Stored data
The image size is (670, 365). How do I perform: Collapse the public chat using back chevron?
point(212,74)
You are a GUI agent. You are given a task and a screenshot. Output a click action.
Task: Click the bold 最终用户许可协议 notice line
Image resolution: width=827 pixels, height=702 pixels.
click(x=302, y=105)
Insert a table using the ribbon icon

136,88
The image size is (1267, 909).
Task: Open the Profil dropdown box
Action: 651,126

To do
Swap "screenshot" for "screen capture" throughout the items above, leaving everything else as it is.

Output below
The image size is (670, 365). How do I perform: Collapse the public chat using back chevron?
point(212,74)
You are a GUI agent. You are given a task and a screen capture. Output a click action.
Task: Click the bold 最终用户许可协议 notice line
Image resolution: width=827 pixels, height=702 pixels.
click(x=302, y=105)
Insert a table using the ribbon icon

136,88
The image size is (1267, 909).
Task: Open the Profil dropdown box
Action: 651,126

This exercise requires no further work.